LISTED ENTRIES Start Marker

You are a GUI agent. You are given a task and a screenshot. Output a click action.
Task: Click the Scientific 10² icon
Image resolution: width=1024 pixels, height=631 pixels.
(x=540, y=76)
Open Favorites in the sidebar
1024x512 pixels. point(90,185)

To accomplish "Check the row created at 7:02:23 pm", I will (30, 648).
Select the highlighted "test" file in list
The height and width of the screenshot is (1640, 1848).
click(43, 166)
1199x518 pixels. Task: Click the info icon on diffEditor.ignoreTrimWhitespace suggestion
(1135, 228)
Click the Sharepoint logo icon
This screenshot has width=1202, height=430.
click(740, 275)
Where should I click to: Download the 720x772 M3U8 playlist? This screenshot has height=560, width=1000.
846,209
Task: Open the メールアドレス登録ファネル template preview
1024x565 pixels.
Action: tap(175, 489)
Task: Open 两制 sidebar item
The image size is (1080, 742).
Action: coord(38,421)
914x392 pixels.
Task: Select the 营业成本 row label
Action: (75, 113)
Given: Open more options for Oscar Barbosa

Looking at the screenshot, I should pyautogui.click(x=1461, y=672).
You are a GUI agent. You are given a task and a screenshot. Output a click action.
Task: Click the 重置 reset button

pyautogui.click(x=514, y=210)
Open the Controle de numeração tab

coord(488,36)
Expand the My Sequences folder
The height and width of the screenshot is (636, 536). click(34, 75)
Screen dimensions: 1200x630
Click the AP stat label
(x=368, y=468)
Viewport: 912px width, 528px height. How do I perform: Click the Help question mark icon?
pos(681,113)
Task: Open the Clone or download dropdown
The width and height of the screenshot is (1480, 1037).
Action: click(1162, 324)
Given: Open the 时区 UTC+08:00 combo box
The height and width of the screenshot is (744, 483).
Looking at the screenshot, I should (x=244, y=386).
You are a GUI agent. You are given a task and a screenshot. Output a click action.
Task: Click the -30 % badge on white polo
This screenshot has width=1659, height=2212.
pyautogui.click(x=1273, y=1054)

LISTED ENTRIES End Marker

PROBLEM DESCRIPTION – Could you reproduce every record exactly as written?

FINISHED EXERCISE –
You are a GUI agent. You are given a task and a screenshot. Output a click action.
Task: Click the Scientific 10² icon
Image resolution: width=1024 pixels, height=631 pixels.
(x=540, y=76)
Open Favorites in the sidebar
1024x512 pixels. point(90,185)

To accomplish "Check the row created at 7:02:23 pm", I will (30, 648).
Select the highlighted "test" file in list
The height and width of the screenshot is (1640, 1848).
click(43, 166)
1199x518 pixels. Task: Click the info icon on diffEditor.ignoreTrimWhitespace suggestion
(1135, 228)
Click the Sharepoint logo icon
This screenshot has width=1202, height=430.
click(740, 275)
Where should I click to: Download the 720x772 M3U8 playlist? This screenshot has height=560, width=1000.
846,209
Task: Open the メールアドレス登録ファネル template preview
1024x565 pixels.
Action: tap(175, 489)
Task: Open 两制 sidebar item
The image size is (1080, 742).
Action: coord(38,421)
914x392 pixels.
Task: Select the 营业成本 row label
Action: (75, 113)
Given: Open more options for Oscar Barbosa

Looking at the screenshot, I should pyautogui.click(x=1461, y=672).
You are a GUI agent. You are given a task and a screenshot. Output a click action.
Task: Click the 重置 reset button

pyautogui.click(x=514, y=210)
Open the Controle de numeração tab

coord(488,36)
Expand the My Sequences folder
The height and width of the screenshot is (636, 536). click(34, 75)
Screen dimensions: 1200x630
Click the AP stat label
(x=368, y=468)
Viewport: 912px width, 528px height. How do I perform: Click the Help question mark icon?
pos(681,113)
Task: Open the Clone or download dropdown
The width and height of the screenshot is (1480, 1037).
Action: click(1162, 324)
Given: Open the 时区 UTC+08:00 combo box
The height and width of the screenshot is (744, 483).
Looking at the screenshot, I should (x=244, y=386).
You are a GUI agent. You are given a task and a screenshot. Output a click action.
Task: Click the -30 % badge on white polo
This screenshot has width=1659, height=2212.
pyautogui.click(x=1273, y=1054)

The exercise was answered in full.